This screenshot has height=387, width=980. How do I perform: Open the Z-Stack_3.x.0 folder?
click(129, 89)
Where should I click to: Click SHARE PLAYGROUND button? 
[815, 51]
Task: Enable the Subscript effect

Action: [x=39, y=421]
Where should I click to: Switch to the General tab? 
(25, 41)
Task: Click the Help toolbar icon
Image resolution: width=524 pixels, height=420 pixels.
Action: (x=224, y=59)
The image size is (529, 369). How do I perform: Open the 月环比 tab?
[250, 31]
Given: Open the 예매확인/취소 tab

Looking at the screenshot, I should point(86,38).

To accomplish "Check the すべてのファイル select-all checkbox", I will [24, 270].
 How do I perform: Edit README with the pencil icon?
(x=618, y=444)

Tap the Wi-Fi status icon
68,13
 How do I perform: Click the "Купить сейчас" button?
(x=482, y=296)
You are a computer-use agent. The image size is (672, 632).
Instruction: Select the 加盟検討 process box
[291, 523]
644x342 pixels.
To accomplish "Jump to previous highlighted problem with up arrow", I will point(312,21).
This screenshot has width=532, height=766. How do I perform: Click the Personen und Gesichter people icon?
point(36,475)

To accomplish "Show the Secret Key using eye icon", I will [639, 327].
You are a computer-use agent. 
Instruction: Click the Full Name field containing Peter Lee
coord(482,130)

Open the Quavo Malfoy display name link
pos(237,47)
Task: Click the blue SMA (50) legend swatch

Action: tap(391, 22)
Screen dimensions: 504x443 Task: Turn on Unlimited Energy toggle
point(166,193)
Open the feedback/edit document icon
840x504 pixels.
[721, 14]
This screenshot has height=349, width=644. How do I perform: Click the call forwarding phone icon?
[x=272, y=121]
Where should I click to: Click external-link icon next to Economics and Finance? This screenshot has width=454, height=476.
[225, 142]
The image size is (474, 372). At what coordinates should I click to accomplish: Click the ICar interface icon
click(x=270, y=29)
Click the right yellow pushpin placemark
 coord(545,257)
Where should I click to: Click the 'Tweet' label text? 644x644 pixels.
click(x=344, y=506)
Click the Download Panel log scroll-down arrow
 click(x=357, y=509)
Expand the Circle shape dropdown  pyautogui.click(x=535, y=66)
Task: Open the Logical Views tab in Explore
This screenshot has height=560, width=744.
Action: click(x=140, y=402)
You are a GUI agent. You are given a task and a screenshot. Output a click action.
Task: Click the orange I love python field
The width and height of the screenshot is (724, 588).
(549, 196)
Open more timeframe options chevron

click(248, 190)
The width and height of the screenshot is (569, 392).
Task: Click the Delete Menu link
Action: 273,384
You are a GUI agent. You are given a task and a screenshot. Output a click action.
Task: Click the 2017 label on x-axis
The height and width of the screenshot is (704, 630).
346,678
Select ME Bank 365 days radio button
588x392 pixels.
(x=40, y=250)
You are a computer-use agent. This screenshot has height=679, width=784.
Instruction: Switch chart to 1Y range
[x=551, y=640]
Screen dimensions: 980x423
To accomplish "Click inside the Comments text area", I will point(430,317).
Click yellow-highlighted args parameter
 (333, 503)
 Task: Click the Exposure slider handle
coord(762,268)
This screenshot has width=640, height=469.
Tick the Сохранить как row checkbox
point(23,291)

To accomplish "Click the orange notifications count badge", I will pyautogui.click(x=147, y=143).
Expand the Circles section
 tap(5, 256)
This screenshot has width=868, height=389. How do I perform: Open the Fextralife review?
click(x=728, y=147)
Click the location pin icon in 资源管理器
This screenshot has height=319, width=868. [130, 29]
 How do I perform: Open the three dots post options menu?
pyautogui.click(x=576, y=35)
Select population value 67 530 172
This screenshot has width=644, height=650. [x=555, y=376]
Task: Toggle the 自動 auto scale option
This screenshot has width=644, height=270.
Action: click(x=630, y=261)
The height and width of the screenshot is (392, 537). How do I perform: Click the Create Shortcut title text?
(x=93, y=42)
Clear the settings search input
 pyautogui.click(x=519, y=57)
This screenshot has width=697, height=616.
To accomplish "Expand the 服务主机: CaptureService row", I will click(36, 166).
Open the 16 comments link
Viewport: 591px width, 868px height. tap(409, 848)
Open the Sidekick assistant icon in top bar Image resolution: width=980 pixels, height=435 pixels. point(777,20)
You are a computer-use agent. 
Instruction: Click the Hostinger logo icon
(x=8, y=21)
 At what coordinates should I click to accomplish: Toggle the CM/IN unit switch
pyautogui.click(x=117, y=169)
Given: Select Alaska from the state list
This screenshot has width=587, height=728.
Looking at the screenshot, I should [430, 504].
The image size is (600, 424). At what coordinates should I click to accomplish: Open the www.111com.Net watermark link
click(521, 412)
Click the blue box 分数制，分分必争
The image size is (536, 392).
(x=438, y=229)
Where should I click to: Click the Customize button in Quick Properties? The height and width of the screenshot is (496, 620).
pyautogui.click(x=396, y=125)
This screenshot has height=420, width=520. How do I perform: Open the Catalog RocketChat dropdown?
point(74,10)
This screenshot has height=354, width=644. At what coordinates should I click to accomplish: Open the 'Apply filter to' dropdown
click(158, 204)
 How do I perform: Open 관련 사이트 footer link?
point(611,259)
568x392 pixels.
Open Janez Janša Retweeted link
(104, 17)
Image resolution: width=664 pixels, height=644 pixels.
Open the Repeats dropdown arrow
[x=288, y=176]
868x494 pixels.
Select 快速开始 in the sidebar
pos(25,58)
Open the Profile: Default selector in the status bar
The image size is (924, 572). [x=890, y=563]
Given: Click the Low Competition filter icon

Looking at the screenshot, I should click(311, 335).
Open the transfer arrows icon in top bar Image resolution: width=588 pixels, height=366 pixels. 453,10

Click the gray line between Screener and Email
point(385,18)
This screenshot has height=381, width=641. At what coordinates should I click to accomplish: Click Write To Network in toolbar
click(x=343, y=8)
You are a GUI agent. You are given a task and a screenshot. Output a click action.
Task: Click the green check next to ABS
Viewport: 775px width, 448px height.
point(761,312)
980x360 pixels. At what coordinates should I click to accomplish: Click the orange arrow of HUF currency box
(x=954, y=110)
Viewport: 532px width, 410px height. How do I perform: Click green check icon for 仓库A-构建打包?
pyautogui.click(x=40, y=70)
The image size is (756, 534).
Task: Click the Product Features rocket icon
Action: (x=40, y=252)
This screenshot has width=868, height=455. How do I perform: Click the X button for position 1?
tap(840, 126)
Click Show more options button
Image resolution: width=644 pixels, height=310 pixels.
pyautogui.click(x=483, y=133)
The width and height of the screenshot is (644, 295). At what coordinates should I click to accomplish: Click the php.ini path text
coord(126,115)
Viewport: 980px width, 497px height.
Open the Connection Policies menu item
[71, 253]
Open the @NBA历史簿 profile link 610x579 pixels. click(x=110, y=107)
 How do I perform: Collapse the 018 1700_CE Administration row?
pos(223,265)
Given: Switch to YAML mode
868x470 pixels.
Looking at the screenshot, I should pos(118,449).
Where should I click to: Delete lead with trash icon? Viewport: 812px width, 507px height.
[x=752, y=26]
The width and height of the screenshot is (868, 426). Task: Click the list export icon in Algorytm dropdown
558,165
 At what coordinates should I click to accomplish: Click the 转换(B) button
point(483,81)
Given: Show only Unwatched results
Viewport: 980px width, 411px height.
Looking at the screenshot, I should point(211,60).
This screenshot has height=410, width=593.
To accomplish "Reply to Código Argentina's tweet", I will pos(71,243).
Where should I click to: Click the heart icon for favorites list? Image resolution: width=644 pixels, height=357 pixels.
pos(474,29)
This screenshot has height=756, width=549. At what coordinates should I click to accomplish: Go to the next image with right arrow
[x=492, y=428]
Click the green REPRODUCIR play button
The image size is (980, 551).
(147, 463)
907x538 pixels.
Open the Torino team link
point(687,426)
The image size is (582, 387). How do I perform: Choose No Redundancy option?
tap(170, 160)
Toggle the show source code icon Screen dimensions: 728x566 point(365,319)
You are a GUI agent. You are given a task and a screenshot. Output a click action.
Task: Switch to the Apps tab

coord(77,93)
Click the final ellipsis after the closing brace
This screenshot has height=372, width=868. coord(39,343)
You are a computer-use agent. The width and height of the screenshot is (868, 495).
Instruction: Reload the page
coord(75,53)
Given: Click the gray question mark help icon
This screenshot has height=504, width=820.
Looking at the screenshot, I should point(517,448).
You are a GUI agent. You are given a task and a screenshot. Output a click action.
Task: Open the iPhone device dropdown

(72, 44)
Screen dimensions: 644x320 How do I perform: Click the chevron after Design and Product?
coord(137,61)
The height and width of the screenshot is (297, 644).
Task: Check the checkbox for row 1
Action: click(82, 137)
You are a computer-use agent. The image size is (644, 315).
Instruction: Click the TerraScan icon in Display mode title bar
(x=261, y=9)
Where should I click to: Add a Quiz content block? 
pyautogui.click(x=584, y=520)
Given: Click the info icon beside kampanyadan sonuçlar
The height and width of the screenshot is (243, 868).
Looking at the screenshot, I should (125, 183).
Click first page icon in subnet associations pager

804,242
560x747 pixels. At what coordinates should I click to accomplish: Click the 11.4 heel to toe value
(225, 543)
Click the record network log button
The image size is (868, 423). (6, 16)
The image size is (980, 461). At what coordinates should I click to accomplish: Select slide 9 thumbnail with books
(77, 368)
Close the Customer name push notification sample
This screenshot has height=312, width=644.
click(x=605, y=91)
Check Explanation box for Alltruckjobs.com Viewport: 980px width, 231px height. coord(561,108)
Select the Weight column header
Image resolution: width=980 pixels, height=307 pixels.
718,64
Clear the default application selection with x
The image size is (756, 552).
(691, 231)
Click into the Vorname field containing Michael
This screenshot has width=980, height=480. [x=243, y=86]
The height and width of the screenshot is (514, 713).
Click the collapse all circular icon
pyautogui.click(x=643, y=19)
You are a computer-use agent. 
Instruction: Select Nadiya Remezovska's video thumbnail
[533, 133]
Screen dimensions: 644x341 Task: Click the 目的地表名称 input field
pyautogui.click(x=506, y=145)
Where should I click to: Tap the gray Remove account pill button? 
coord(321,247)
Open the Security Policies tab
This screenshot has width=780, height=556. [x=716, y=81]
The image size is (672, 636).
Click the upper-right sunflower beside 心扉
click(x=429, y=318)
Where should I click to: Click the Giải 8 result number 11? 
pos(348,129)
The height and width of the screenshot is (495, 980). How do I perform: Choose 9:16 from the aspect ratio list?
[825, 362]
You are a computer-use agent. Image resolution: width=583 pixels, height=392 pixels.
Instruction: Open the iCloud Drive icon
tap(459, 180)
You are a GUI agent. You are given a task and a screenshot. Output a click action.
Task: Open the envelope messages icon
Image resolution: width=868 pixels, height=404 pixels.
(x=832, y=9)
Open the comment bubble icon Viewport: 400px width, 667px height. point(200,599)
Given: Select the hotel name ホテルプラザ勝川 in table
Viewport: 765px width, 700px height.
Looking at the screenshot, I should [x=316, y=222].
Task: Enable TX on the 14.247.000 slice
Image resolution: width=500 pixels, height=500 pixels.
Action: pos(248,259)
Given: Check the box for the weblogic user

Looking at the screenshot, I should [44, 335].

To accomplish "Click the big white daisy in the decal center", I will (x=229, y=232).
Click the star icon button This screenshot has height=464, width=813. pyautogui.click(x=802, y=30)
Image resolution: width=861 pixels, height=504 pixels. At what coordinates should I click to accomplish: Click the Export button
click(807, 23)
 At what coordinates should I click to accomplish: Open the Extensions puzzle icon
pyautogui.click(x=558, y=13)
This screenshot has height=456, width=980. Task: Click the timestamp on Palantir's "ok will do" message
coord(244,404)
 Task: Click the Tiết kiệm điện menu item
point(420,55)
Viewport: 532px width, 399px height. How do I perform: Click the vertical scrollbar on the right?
━━━━━━━━
*ACTION ITEM*: The lines that contain the word "computer" are wanted; copy each of them from the records.

*ANSWER TO THIS PROBLEM*:
You are a computer-use agent. The image size is (672, 632).
You are a computer-use agent. 
You are a computer-use agent. This screenshot has height=679, width=784.
You are a computer-use agent. 
You are a computer-use agent. The width and height of the screenshot is (868, 495).
You are a computer-use agent. The image size is (644, 315).
You are a computer-use agent. 
You are a computer-use agent. Image resolution: width=583 pixels, height=392 pixels.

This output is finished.